Unless it doesn’t. You can make saving for retirement quite easy, even painless. And that’s the mistake people make when they start to think about retirement: They make it hard for no reason at all.
The strongest ally you will ever have in terms of growing your savings into a real retirement is time. The longer and more consistently you save and invest, the more likely you are to achieve your goals.
Time literally is money. If you set aside $1 today, it can grow over your working years into $32 with necessarily taking on a lot of investment risk.
How? Compounding. Let’s say you start to work in your late teens and expect to work until your late 60s. The math works out to, let’s say, 50 years of lifetime earnings.
In the first 10 years, that $1 becomes $2. In the next decade it’s $4. The following decade it becomes $8. In the fourth decade it turns into $16. In the fifth and final 10 years, your $16 doubles to $32.
You haven’t added a cent to your savings. Imagine if you did, and imagine if you made it a small amount you might not miss, perhaps 10% of your salary. If you do it in an IRA or 401(k), it won’t even feel like 10% since you’ll likely get a tax break and, possibly, an employer match.
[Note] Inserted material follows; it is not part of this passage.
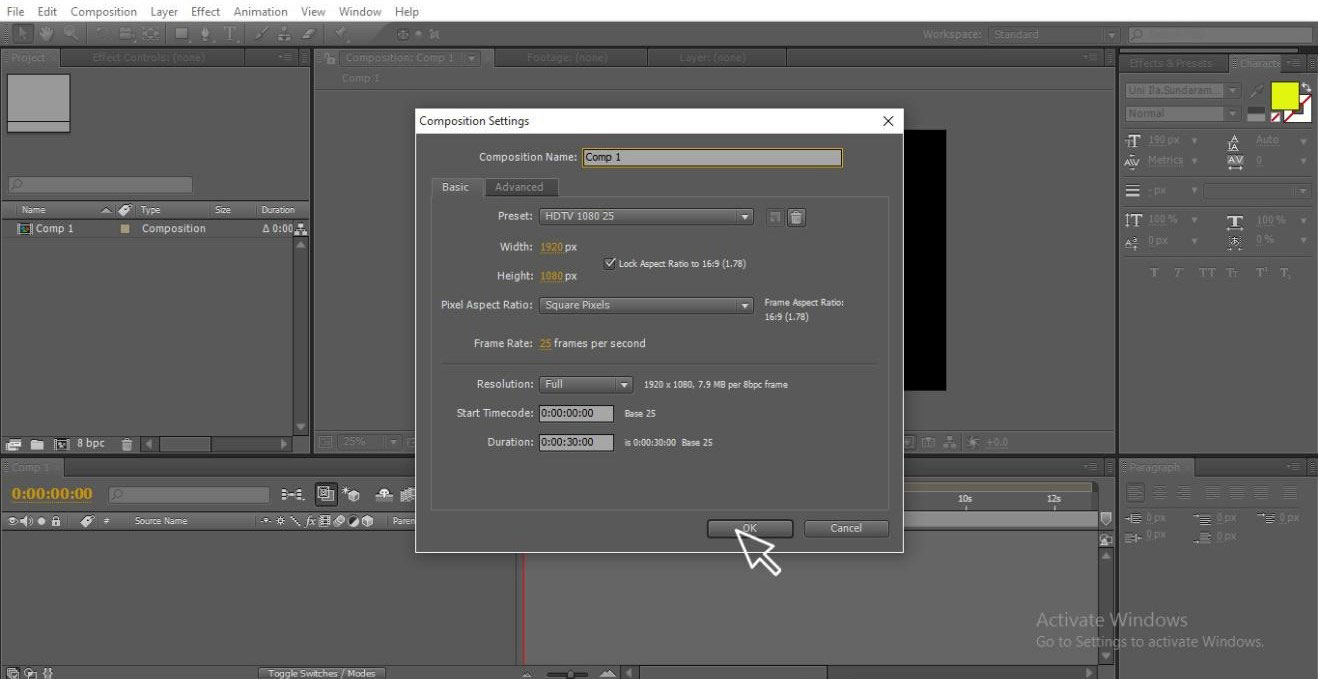The image size is (1318, 679).
Task: Activate the Type tool
Action: [x=230, y=33]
If you make $40,000 a year, we’re talking about $4,000. Your earnings ability never really increases but does keep pace with inflation. You get an employer match. Your work history starts at 18 and ends at 68.
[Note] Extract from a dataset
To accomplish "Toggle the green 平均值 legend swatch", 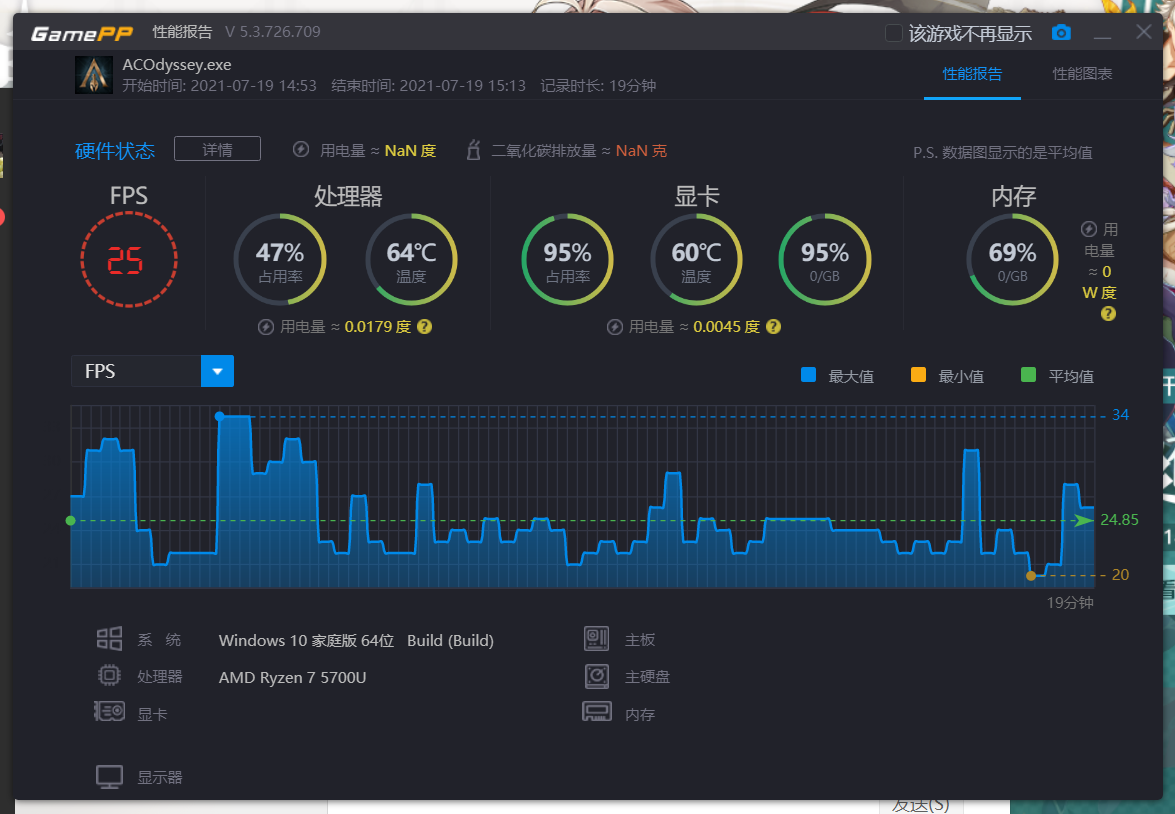I will click(1028, 375).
Over those years you would have put in $464,723. Your employer adds in another $139,417. The compounding effect, however, puts the whole thing on steroids. Earning a market rate of return, your portfolio ends up at nearly $3.6 million.
Sounds crazy, but remember, just 10 years before your retirement year it’s not anywhere near $3.6 million. It’s just half that amount. A huge amount of the total gain happens in that last decade.
And that’s the mistake you cannot make. You cannot put off saving for retirement, however meager the amount. The lost time is the truly costly part, and you cannot “buy back” time in the market without taking on either extraordinary risk or saving much larger amounts.
Your action plan is this: Open an IRA or a 401(k) at work. If you have one, up your contribution.
And whatever you do, don’t stop putting money in, paycheck by paycheck. It doesn’t matter if the market is moving up, down or sideways, so long as you get that steady long-term return and avoid procrastination.